In the text on cryptocurrency taxation, how is cryptocurrency classified in Germany?

• [SUPPLIED TEXT]
----
The taxation of cryptocurrencies is the totality of all commissions a country collects from any crypto transactions within its national jurisdiction. It does not matter by whom these transactions are carried out — by natural persons or legal entities, citizens or entrepreneurs.
However, the tax treatment of cryptocurrency varies greatly. This is partly due to the fact that cryptocurrencies are pseudo-anonymous. Also, states cannot agree on a common policy for the classification of digital currencies. Another reason may be the desire of owners and traders to interact with banks and other old financial institutions as little as possible. Those, as you know, play by rather archaic rules.
So the situation turns out to be a Dutch concert. For example, in Japan, the United States, and Australia, cryptocurrency is treated as property; in Germany, it is so-called private money; in China, it is a virtual commodity. And the British authorities are sitting on the fence.
----
[Screen grounding records]

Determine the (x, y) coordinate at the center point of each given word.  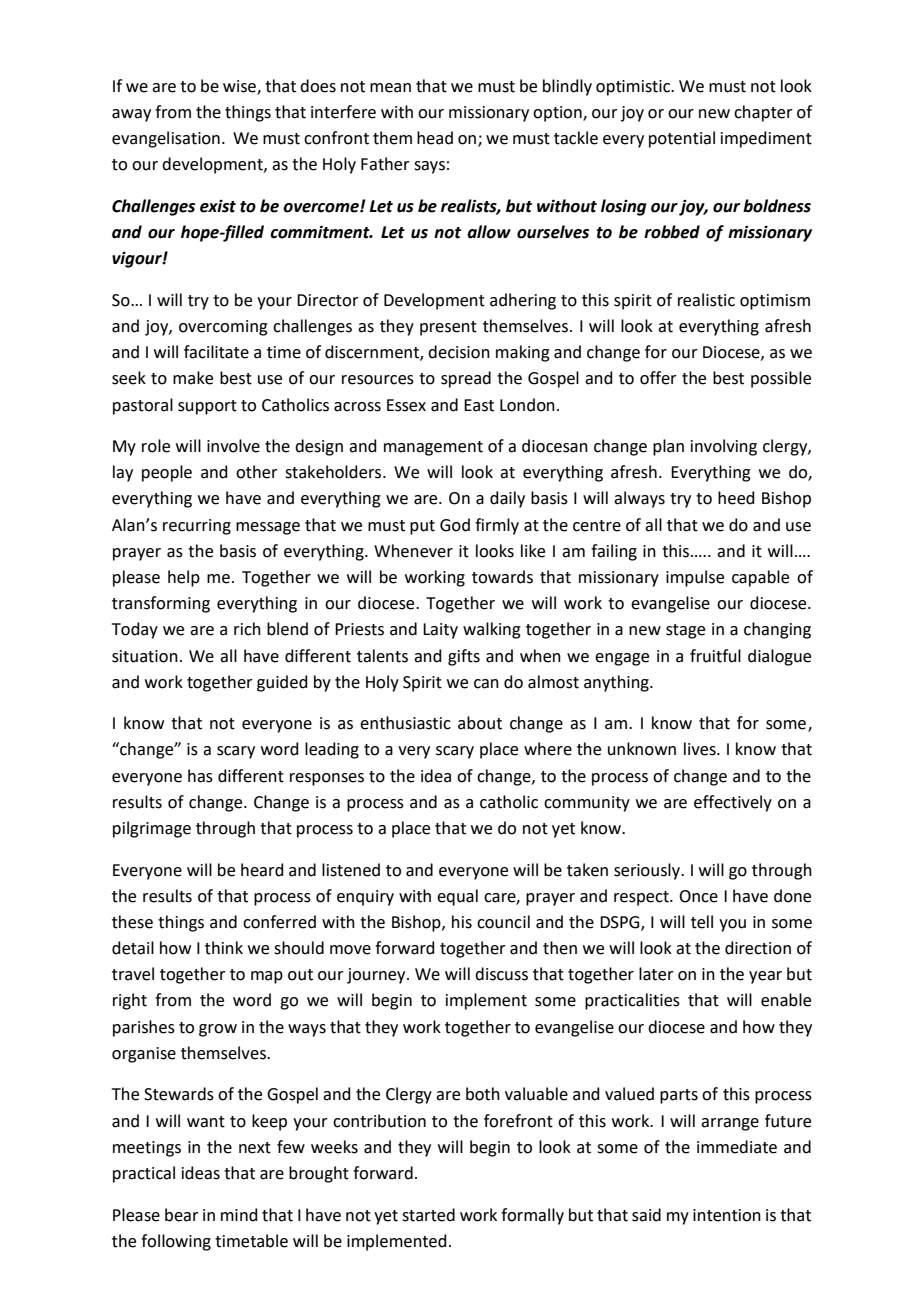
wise (240, 87)
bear (182, 1215)
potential (682, 139)
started (428, 1215)
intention (727, 1215)
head (435, 138)
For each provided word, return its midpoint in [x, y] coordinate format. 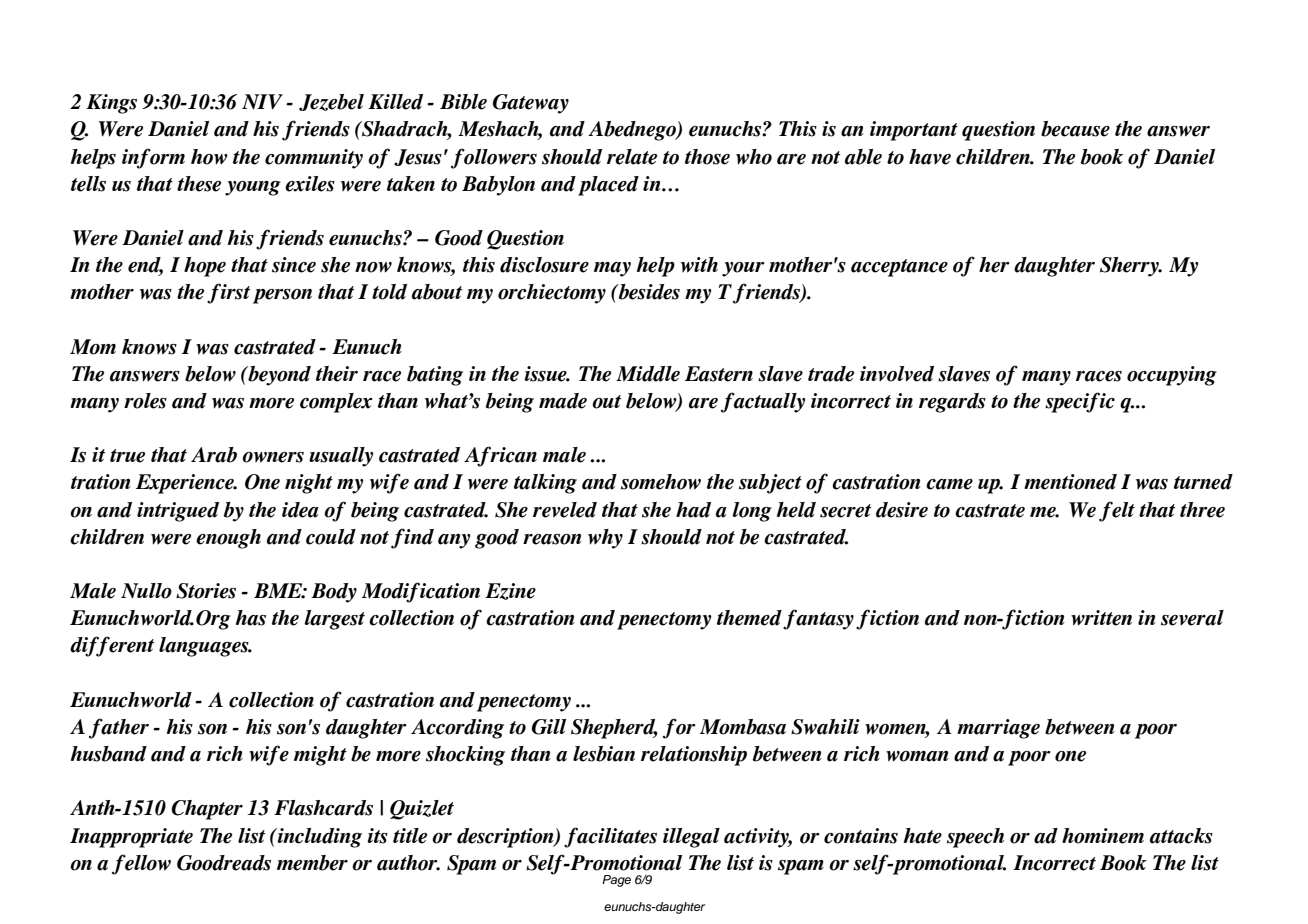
----
• [ANSWER BELOW]
As so-called private money.